C’est ici que se joue la révélation centrale. Ce qui est en train de redistribuer les cartes du tourisme, ce n’est pas simplement le fait de voyager plus lentement. C’est le fait que le slow travel transforme le voyageur en habitant provisoire, séjournant dans les pays les plus sûrs du monde. Et à partir du moment où l’on cherche à habiter un lieu, même quelques semaines, on ne choisit plus les mêmes destinations que lorsqu’on veut seulement les consommer.

Autrement dit, la mutation n’est pas d’abord temporelle. Elle est spatiale. Les capitales iconiques, les centres historiques saturés et les spots rendus hyper-visibles par les réseaux ne disparaissent pas. Mais ils cessent d’être l’unique horizon du désir touristique. Le regard se déplace vers des villes secondaires, des îles plus discrètes, des régions accessibles mais moins exposées, des quartiers où l’on peut réellement tenir plusieurs jours sans s’épuiser. C’est là que la demande se redessine, doucement mais profondément.

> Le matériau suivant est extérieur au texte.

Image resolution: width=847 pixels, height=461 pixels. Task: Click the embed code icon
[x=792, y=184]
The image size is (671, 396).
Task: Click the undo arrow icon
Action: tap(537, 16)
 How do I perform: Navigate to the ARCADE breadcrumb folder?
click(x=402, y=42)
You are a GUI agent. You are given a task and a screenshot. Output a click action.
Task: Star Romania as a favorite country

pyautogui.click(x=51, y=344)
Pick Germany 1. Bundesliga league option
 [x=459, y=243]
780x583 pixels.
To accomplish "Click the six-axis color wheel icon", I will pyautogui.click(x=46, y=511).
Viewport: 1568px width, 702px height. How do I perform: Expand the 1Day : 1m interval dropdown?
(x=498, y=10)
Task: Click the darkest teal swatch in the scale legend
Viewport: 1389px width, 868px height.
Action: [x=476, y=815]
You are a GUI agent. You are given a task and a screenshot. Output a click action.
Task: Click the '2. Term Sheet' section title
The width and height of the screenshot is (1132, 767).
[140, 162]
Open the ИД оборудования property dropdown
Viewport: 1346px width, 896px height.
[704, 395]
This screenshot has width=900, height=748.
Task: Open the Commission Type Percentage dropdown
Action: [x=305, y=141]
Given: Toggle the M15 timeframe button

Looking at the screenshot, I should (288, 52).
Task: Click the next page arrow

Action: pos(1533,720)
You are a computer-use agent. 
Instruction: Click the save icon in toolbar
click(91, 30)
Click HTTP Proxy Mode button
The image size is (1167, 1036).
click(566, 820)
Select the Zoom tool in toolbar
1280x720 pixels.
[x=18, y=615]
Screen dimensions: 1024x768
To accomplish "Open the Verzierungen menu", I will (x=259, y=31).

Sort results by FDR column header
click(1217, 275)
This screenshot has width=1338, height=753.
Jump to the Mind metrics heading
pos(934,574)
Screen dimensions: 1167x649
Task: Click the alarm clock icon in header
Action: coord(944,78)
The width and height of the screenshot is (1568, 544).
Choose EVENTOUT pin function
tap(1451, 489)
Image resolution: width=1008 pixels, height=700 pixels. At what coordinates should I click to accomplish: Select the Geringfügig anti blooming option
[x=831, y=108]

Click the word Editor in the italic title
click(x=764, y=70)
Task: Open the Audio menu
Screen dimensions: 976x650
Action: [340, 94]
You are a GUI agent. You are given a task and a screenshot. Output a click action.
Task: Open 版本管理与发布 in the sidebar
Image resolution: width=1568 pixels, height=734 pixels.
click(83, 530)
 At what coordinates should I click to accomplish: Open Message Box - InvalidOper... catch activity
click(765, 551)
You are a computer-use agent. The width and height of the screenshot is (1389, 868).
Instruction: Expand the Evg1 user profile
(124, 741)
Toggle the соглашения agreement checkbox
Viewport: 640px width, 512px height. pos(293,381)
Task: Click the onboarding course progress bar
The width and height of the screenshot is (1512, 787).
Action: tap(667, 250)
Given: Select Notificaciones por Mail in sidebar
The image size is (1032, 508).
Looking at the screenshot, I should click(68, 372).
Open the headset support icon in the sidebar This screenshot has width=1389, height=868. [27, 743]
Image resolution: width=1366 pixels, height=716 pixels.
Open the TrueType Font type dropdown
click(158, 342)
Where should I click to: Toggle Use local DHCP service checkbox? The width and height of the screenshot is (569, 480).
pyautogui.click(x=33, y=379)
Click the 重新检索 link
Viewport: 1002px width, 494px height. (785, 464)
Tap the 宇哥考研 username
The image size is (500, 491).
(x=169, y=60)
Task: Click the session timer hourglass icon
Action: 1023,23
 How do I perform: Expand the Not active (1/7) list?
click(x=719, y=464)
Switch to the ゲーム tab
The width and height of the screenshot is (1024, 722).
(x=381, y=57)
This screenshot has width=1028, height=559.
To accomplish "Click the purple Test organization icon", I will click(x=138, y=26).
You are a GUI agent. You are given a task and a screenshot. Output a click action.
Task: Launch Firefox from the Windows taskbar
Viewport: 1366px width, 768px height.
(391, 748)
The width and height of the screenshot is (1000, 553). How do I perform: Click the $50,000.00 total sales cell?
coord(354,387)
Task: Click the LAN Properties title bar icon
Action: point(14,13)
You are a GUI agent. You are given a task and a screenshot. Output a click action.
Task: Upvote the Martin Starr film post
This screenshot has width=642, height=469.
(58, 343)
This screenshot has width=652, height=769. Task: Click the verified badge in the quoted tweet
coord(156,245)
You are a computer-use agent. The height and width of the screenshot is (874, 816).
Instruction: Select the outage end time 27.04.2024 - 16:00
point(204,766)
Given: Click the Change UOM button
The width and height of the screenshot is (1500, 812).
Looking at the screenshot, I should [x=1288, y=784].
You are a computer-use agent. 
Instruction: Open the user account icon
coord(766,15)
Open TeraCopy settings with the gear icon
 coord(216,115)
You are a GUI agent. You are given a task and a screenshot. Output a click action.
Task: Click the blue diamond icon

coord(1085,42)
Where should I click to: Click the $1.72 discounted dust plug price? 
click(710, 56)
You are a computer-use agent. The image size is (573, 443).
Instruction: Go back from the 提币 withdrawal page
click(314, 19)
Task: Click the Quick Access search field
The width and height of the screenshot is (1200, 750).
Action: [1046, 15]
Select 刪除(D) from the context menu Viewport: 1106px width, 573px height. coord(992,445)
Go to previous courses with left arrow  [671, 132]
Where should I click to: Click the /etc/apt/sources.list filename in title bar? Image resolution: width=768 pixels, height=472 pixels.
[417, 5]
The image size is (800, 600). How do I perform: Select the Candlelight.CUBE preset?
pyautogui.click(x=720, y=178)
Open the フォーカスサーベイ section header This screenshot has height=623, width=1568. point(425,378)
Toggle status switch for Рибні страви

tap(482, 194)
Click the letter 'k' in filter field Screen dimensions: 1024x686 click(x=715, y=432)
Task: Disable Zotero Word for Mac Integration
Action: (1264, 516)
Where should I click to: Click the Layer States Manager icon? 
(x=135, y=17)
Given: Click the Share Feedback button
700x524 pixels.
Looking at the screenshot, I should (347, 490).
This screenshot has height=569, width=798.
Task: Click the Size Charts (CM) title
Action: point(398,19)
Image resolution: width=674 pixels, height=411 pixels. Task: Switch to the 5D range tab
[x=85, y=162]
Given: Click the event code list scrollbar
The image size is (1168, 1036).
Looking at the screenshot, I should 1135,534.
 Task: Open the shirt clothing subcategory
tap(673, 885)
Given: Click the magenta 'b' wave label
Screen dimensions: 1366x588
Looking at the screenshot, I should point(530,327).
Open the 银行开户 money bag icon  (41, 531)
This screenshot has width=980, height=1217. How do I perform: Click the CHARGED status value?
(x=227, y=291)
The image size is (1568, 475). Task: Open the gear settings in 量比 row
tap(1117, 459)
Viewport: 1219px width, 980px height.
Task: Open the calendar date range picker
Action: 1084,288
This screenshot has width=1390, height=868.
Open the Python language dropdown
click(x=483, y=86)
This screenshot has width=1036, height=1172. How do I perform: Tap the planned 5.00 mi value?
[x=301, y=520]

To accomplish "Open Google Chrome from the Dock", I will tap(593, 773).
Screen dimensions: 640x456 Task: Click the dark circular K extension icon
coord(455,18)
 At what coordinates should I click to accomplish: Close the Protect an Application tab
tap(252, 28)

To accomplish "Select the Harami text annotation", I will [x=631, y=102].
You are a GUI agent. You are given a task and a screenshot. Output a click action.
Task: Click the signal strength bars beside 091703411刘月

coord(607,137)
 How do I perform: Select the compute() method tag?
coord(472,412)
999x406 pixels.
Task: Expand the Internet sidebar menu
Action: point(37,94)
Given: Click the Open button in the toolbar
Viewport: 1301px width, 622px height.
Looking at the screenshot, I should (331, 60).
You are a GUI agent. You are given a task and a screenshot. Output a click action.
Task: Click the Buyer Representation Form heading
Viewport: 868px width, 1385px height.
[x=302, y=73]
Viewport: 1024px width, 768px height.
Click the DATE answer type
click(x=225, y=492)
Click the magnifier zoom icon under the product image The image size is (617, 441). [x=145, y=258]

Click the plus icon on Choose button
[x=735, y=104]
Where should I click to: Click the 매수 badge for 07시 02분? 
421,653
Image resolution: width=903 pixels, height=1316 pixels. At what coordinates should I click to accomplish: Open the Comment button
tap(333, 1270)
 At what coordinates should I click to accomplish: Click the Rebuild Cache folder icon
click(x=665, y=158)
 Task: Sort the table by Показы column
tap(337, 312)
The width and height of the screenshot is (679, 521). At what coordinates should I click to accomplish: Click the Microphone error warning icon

La grande nouveauté, au fond, est celle-ci : on ne part plus seulement pour voir un lieu, mais pour tester ce que serait la vie dans ce lieu. Et cette logique change tout. Elle déplace les flux, revalorise des territoires jusqu’ici secondaires et force l’industrie touristique à penser autrement l’accueil, le logement, la connectivité et le rapport au quotidien. Le tourisme de demain ne sera peut-être pas moins mobile. Mais il sera, très probablement, moins concentré.